Je veux bâtir, profondément, solidement, et cela prend du temps. Mais ne doutez pas un seul instant de mon intention. Vous êtes des partenaires à part entière. C'est aussi cela que je suis venu vous dire, aujourd'hui, à Strasbourg.
(Source http://www.sante.gouv.fr, le 23 juin 2003)
A l'issue de son discours, Monsieur Jean-François MATTEI a bien voulu répondre à quelques questions venant de l'assemblée.
Est-ce qu'il pourrait y avoir une charte entre le Ministère de la Santé et AIDES quant aux objectifs concernant le social, le juridique, l'accès aux soins, l'accès au logement ?
" Et bien, je vous le dis, un contrat entre l'association et le Ministère est tout à fait envisageable dans le cadre d'un contrat d'objectifs et de moyens et il pourrait intervenir dans le cadre d'une convention triennale 2004-2007 par exemple en tout cas je vous le propose. "
Les lipoatrophies des joues sont un stigmate insupportable et handicapent pour rechercher un emploi. Notamment quand prévoyez-vous la prise en charge des interventions de comblement des joues ?
"Je vous indique que la technique New Fill qui est l'injection de produits de comblement est en cours d'inscription à la nomenclature et que la technique Colman qui est une auto-greffe est déjà inscrite à la nomenclature. Autrement dit, l'une est déjà inscrite et l'autre est sur le point de l'être."
Est-il possible de renforcer la politique de soin dans les centres hospitaliers pour les femmes séropositives ?

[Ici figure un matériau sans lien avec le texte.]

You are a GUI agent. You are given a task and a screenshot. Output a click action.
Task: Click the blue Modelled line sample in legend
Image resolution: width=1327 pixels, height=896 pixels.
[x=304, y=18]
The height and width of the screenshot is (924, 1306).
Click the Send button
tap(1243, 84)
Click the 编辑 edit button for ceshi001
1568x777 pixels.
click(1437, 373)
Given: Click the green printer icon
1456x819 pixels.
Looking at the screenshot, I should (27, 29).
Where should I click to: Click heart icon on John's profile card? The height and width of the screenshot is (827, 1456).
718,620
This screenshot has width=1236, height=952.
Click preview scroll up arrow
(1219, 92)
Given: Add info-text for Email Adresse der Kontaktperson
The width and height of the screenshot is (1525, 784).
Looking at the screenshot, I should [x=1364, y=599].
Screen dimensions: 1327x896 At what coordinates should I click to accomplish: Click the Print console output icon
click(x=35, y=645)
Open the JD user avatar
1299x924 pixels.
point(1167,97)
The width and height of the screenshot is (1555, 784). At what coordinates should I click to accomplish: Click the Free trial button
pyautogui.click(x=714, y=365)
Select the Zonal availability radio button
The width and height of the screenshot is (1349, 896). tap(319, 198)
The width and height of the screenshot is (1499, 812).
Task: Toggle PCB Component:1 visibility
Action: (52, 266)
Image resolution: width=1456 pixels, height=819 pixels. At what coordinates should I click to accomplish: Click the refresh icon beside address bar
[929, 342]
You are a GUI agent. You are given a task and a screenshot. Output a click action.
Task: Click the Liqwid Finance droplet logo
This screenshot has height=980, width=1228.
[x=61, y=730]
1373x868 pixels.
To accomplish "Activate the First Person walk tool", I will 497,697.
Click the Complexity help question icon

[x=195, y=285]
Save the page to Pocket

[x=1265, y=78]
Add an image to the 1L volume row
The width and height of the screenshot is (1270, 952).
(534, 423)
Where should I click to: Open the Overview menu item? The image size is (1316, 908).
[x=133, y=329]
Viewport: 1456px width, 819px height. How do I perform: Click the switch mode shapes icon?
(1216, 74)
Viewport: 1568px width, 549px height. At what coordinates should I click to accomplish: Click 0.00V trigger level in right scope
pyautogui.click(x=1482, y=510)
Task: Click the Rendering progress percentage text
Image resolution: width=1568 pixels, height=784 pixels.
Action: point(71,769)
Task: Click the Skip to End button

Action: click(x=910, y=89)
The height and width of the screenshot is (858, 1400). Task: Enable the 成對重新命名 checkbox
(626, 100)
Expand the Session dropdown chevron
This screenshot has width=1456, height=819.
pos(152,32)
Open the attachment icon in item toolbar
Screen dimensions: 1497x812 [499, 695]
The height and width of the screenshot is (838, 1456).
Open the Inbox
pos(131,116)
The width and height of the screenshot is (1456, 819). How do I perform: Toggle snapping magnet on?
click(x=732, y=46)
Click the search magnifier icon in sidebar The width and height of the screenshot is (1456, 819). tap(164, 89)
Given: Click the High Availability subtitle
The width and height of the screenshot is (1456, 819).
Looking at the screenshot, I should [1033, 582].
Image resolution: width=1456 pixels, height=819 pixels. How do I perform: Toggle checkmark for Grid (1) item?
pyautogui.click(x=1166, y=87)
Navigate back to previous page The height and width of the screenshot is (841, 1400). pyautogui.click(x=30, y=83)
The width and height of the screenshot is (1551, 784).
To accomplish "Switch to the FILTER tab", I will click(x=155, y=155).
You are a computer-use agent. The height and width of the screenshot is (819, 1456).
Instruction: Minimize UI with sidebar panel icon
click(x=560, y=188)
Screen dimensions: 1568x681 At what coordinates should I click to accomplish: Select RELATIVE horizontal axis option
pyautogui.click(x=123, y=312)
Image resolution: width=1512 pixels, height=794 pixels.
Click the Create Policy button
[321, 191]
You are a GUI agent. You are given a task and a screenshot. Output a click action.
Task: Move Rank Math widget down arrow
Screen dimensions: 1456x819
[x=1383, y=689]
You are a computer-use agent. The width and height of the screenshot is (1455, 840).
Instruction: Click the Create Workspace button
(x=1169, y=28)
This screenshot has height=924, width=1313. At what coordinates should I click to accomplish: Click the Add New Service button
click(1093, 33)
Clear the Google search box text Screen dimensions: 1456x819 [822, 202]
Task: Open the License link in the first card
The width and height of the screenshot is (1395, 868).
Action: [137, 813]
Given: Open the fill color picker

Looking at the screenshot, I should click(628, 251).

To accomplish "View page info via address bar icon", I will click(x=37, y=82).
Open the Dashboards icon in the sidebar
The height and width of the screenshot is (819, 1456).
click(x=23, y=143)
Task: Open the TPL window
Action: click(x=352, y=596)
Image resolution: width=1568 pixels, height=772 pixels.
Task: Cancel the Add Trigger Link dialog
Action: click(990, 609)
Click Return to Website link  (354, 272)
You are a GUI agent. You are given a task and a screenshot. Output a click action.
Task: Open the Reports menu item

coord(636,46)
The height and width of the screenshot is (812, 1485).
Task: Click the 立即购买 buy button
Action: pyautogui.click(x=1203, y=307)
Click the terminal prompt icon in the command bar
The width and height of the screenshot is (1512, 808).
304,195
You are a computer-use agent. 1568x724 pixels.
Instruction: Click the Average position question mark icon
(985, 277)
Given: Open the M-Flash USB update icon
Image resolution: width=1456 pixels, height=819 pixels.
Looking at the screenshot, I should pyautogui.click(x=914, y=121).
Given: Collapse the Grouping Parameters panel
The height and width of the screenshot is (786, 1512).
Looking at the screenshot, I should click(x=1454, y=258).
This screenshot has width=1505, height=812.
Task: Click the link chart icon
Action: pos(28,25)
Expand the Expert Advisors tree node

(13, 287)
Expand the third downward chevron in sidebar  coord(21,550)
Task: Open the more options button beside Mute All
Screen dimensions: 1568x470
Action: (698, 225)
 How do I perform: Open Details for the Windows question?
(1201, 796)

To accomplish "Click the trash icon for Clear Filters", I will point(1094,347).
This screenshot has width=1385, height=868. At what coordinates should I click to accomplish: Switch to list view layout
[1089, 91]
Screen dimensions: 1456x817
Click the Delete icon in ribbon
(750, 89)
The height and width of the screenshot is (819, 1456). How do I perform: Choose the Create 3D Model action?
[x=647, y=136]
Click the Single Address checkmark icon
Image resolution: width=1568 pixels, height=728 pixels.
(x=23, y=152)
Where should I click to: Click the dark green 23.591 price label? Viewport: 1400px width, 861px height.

"Alors là vous touchez un point auquel je suis particulièrement sensible. Les femmes présentent plus de facteurs de vulnérabilité et de précarité que les hommes et c'est un facteur supplémentaire d'inobservance au traitement. Elles présentent des besoins spécifiques en terme de suivi médical notamment au dépistage du cancer du col, au niveau du désir de grossesse, de l'assistance médicale à la procréation et elles doivent être prises en charge également dans ce domaine. La DHOS a mis en place des groupes de travail chargés de réfléchir à l'amélioration de la prise en charge et à l'éducation thérapeutique. Ils vont me faire des propositions, j'y serais très attentif, c'est un sujet privilégié dans ma réflexion personnelle."
Et dans le cadre de la loi quinquennale de santé publique, qu'attendez-vous du milieu associatif ?
"J'attends beaucoup du milieu associatif dans la loi quinquennale de santé publique car, c'est dommage qu'Adrien Zeller nous ait quitté parce que tout à l'heure, il a parlé de la région comme l'échelon le plus performant. Je ne veux pas que ce soit ou l'état, ou la région. Je veux que ce soit les deux. Je pense que c'est à l'état de prendre les responsabilités pour définir les objectifs de santé publique nationale et je souhaite ensuite qu'il y ait des groupements régionaux qui seraient là pour rassembler et coordonner tout les acteurs dont le monde associatif. Et par ailleurs, il appartient tout à fait aux Conseils Régionaux qui le décideraient de définir des orientations spécifiques au conseil régional par exemple et qui viendraient appuyer les actions nationales. Je le redis et je le répète pour ceux qui savent ce qui a été organisé à Marseille, et qui est poursuivi d'ailleurs par mon successeur à cette responsabilité, nous avons associé l'ensemble des associations, nous les avons regroupées et avons créé un comité de coordination pour la surveillance de 8 automates échangeurs de seringues. La surveillance a été confiée aux associations qui non seulement en assurent la maintenance mais assurent également l'accompagnement. C'est en ce sens le moyen d'établir peut-être le premier lien avec celui qui n'avait jamais accédé à la thérapeutique, à la prise en charge qui n'avait peut-être jamais rencontré quelqu'un qui lui parle de la façon de se sortir de cette dépendance et de cette difficulté. Ce qui a été fait là dans une ville doit être fait au niveau d'un état et naturellement doit être fait au niveau des régions."